* About this task *
Every line below that holds the string "computer" should be copied.

* Records for the task *
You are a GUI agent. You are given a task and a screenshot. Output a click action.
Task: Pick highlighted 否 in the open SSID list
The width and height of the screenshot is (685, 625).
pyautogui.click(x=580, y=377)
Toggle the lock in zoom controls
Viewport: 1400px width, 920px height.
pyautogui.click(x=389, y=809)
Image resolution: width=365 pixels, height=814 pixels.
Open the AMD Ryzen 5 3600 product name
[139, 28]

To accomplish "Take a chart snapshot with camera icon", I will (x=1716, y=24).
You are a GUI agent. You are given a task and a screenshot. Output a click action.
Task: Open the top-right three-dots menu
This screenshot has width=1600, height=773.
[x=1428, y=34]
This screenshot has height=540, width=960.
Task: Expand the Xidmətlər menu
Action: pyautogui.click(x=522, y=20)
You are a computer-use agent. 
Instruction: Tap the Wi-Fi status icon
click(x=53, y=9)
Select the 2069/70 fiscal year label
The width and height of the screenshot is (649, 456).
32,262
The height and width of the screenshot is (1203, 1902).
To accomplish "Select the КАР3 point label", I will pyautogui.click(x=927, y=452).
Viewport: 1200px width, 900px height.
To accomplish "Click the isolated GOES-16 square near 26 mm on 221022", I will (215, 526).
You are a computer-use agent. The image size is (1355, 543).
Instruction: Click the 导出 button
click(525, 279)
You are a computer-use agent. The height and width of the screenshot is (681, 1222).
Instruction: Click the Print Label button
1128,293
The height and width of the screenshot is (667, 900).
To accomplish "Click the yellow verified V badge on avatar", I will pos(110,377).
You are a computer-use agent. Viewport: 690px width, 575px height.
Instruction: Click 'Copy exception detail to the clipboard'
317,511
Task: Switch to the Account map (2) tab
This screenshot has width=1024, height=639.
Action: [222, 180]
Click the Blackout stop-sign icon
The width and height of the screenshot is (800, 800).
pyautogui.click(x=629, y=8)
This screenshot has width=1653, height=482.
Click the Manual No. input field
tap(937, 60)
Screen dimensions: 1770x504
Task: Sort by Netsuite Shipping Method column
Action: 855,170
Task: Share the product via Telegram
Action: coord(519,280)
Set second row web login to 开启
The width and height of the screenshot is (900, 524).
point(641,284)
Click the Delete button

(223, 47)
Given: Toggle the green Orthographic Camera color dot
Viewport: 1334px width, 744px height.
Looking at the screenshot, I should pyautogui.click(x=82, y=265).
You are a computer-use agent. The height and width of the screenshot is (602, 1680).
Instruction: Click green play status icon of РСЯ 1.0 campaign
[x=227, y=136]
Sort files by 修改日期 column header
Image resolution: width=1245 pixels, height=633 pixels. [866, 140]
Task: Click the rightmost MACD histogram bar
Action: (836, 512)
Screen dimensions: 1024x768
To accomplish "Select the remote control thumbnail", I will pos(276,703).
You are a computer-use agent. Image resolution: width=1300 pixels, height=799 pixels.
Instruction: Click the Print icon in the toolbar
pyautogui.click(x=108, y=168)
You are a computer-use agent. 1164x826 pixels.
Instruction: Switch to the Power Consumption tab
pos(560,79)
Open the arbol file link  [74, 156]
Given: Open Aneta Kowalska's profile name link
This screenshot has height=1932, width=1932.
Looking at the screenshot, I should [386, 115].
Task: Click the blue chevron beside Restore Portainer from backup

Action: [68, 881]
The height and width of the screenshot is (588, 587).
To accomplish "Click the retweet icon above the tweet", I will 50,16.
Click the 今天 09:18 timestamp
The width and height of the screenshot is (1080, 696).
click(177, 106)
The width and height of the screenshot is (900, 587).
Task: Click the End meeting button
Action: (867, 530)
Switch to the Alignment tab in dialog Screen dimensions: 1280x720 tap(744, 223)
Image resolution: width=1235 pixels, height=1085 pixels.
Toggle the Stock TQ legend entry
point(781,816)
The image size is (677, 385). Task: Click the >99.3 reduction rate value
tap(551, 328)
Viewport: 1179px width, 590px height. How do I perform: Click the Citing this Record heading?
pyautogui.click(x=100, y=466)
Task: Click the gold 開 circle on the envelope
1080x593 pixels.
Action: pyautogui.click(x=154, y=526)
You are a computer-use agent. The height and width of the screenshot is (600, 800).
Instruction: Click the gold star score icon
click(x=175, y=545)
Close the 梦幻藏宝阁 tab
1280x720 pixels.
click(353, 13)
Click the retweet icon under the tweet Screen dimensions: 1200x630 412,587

* Output of the task *
You are a computer-use agent. 
You are a computer-use agent. The image size is (1355, 543).
You are a computer-use agent. The height and width of the screenshot is (681, 1222).
You are a computer-use agent. Viewport: 690px width, 575px height.
You are a computer-use agent. The height and width of the screenshot is (602, 1680).
You are a computer-use agent. Image resolution: width=1300 pixels, height=799 pixels.
You are a computer-use agent. 1164x826 pixels.
You are a computer-use agent. The height and width of the screenshot is (600, 800).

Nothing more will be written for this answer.